Torgeir Ruud Ramsli

Personal information
- Date of birth: 4 August 1979 (age 46)
- Place of birth: Molde, Norway
- Height: 1.81 m (5 ft 11 in)
- Position(s): Defender midfielder

Youth career
- Sunndal
- Molde

Senior career*
- Years: Team / Apps / (Gls)
- 1999–2001: Molde / 6 / (0)
- 2001: → HamKam (loan) / 2 / (0)
- 2001–2002: Træff
- 2003–2004: Sunndal
- 2004–2005: Molde / 6 / (0)
- 2005–2018: Sunndal

International career
- 2000: Norway U21 / 1 / (0)

Managerial career
- 2016–2019: Sunndal

= Torgeir Ruud Ramsli =

Norwegian footballer (born 1979)

Torgeir Ruud Ramsli (born 4 August 1979) is a Norwegian football coach and former player. As a player, Ramsli played as a defender and midfielder for Sunndal, Molde FK, Ham-Kam and Træff.

Starting to feature for Norway's youth teams while at Sunndal, he joined Molde's youth setup and among others won the 1997 Norwegian Junior Cup. He made his league debut in 1999 and in 2000 he played five league games and two cup games.
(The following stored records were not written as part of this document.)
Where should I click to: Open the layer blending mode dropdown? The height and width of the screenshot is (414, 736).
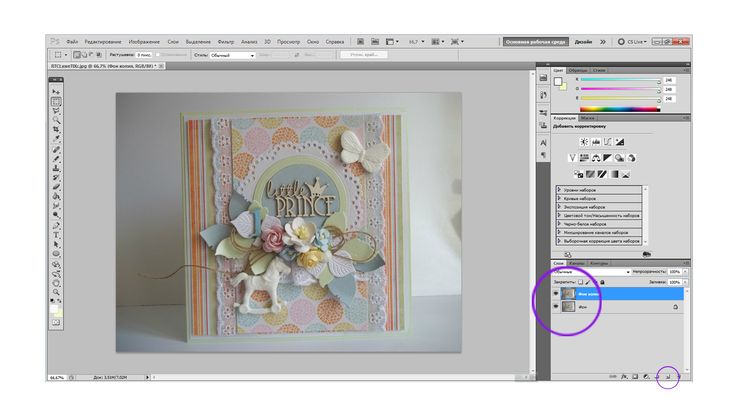coord(592,271)
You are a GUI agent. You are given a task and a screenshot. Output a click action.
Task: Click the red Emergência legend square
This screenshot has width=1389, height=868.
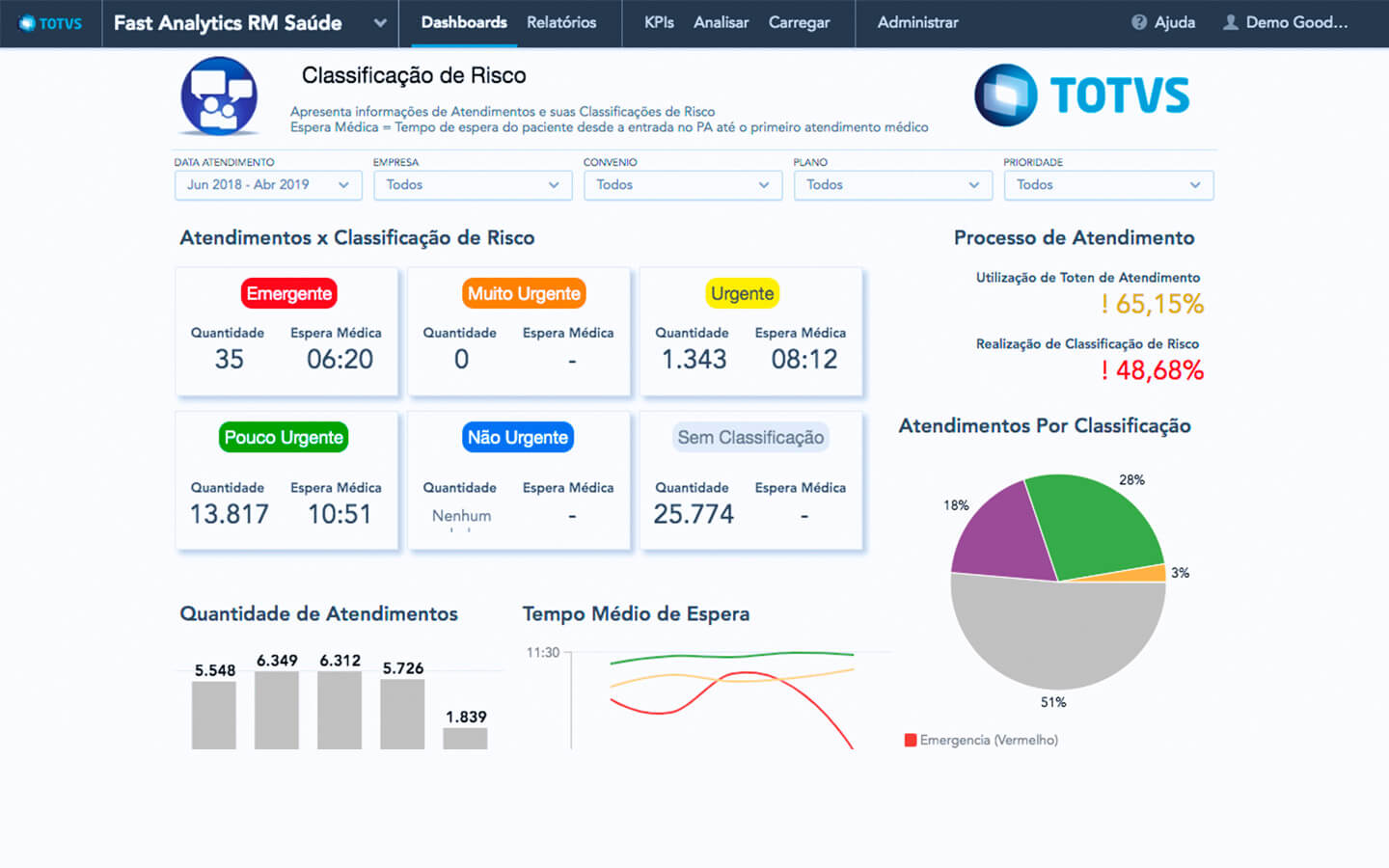coord(910,740)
In 2001 he was loaned out to HamKam from the onset, then spent the latter half of 2001 and the whole of 2002 in Træff. Back in Sunndal in 2003, he returned to Molde in the summer of 2004 and then to Sunndal in the summer of 2005. He played competitively for Sunndal through 2018.

Ramsli was the head coach of Sunndal from 2016, led them from the 2018 4. divisjon to the 2019 3. divisjon, but as the team was facing relegation he resigned on 30 September 2019.